You can make your own Escherlike drawings using some facts that you learned while studying tessellations.
Theorem: Tessellations
Any triangle will tessellate. So will any quadrilateral.
The explanation for this comes down to what you know about the sums of angles. The sum of the angles in a triangle is 180°.
So if you make six copies of a single triangle and put them together at a point so that each angle appears twice, there will be a total of 360° around the point, meaning the triangles fit together perfectly with no gaps and no overlaps.
You can then repeat this at every vertex, using more and more copies of the same triangles.
Think / Pair / Share
 Use the fact that the sum of the angles in any quadrilateral is 360° to explain why every quadrilateral will tessellate.

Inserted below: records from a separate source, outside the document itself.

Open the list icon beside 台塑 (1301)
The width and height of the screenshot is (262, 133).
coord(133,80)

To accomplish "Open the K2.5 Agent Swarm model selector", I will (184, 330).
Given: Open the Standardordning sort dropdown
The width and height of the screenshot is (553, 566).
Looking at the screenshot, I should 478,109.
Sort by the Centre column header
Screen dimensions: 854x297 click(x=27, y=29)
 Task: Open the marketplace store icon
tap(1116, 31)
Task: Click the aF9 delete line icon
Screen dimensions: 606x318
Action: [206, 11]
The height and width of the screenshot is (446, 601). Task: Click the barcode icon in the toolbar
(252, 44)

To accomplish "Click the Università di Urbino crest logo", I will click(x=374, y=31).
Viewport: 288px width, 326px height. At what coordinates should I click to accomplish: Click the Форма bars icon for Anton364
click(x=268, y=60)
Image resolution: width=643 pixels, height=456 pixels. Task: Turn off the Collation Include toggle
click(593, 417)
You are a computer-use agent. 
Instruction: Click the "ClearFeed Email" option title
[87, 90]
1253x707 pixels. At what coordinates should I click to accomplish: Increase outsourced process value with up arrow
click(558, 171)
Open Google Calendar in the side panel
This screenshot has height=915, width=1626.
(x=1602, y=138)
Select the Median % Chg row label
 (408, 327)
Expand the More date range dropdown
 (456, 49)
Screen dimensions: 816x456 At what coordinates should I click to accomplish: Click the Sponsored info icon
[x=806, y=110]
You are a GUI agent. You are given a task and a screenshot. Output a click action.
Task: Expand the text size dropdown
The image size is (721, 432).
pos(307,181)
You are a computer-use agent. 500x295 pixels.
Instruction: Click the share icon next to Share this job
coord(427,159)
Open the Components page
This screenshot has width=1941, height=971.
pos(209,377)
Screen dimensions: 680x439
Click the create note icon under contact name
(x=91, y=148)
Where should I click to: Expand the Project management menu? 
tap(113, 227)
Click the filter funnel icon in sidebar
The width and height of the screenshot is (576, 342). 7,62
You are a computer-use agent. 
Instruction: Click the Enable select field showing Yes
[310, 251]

 Use angles to explain why regular hexagons will tessellate.
 Explain why regular pentagons will not tessellate.
On Your Own
Work on the following exercises on your own or with a partner. Here’s how you can create your own Escherlike drawings.
 Select your basic tile. The first time you do this, it’s easiest to start with a simple shape that you know will tessellate, like an equilateral triangle, a square, or a regular hexagon.
 Draw a “squiggle” on one side of your basic tile.
 Cut out the squiggle, and move it to another side of your shape. You can either translate it straight across or rotate it.

or 

 It’s important that the cutout lines up along the new edge in the same place that it appeared on its original edge.
 Tape the squiggle into its new location. This is your basic tile. On a large piece of paper, trace around your tile. Then move it the same way you moved the squiggle (translate or rotate) so that the squiggle fits in exactly where you cut it out.
 The shape will still tessellate, so go ahead and fill up your paper.
 Now get creative. Color in your basic shape to look like something — an animal? a flower? a colorful blob? Add color and design throughout the tessellation to transform it into your own Escherlike drawing.
 If you want to try a more complicated version, cut two different squiggles out of two different sides, and move them both.